Des bananes relativisées

Ma petite était malade hier, des bananes qui ne passaient pas je crois. S’en suivaient des crampes, des pleurs et un épuisement grandissant parce qu’elle se réveillait sans cesse pendant ses siestes. On a été capable de lui arracher quelques sourires durant la journée, mais sans plus.

Un enfant malade, ça crève le cœur… surtout quand c’est le nôtre. À ce jour, on est vraiment chanceux parce qu’à part des crampes une fois de temps en temps, c’est la belle vie! Avec Julie, on pensait aux enfants vraiment malades et surtout aux parents de ces enfants-là. On fait souvent ça quand ça va un peu moins bien.

À la naissance de la petite, quand elle a fait une jaunisse, je lui ai parlé d’une amie qui, quelques mois auparavant, avait donné naissance à un petit garçon dont les reins ne fonctionnaient qu’à moitié. Jusqu’à l’âge de 4 mois, il avait des sondes qui partaient de ses reins et qui lui sortaient dans le dos de chaque côté. Aujourd’hui, heureusement, il est en parfaite santé.
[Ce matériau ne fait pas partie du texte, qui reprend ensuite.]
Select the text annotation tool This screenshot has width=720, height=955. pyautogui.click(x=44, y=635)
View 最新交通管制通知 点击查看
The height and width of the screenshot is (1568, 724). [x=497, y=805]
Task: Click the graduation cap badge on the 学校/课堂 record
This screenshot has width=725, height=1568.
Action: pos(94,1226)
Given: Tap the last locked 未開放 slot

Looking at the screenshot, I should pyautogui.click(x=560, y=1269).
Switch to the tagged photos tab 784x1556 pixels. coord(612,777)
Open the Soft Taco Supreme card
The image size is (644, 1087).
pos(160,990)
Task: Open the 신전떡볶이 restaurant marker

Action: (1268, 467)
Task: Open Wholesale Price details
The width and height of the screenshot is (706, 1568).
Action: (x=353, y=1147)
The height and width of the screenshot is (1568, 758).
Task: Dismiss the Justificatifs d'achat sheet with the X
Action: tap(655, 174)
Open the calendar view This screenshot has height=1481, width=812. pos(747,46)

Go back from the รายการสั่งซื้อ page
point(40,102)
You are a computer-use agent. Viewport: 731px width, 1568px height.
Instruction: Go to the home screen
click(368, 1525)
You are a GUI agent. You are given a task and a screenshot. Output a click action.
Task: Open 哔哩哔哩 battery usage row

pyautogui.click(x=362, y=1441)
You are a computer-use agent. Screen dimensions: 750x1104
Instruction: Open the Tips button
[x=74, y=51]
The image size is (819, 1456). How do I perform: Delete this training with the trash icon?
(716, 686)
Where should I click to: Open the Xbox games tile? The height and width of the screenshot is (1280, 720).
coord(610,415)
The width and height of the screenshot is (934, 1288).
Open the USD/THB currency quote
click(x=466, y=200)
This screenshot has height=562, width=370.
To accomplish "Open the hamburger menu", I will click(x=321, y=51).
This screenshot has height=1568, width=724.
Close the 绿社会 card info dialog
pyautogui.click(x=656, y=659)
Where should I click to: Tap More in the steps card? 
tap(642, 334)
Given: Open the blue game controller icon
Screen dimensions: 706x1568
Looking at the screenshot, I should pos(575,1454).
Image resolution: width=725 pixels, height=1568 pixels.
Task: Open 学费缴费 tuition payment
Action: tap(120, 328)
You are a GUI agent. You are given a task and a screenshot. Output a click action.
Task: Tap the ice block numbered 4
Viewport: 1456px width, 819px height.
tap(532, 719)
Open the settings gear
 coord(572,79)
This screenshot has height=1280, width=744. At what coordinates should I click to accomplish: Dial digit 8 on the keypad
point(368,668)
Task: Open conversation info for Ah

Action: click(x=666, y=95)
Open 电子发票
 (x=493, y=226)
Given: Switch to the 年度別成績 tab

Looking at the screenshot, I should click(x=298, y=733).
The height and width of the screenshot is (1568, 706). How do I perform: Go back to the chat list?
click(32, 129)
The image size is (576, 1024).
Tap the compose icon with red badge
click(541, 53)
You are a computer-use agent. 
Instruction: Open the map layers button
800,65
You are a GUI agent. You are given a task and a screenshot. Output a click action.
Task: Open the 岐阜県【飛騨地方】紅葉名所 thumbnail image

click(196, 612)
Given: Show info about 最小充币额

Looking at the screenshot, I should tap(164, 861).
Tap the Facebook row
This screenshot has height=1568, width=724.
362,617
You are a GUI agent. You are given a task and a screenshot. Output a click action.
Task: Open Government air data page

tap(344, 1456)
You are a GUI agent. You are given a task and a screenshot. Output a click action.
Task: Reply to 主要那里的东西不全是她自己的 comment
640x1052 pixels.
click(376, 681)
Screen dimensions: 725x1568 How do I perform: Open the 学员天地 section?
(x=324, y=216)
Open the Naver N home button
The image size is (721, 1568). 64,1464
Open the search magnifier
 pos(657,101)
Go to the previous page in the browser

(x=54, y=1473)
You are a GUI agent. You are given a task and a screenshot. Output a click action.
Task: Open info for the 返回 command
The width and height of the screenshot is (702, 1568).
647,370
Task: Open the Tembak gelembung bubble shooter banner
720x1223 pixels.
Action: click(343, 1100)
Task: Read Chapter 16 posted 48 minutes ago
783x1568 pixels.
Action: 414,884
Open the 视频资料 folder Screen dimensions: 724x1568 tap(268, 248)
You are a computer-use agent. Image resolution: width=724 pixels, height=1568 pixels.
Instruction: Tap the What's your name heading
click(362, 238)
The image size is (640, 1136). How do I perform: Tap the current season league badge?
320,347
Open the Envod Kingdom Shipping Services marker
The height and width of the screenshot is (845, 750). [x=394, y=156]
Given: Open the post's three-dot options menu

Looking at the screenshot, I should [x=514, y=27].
Des fois, on se plaint facilement. Un petit mal par ici, des petits maux par là. Quand on côtoie des gens qui luttent pour leur vie, alors on relativise, on prend une bonne soupe Lipton et on retourne se coucher parce que nous, on a la chance de n’avoir que ça à faire pour retrouver la forme.

Pour Ève, après une promenade au Parc du Mont St-Bruno en matinée, on est allé chercher des pruneaux pour l’aider dans ses combats digestifs.

Aujourd’hui, les résultats sont odorants, mais excellents! Demain, elle sera à nouveau en pleine forme!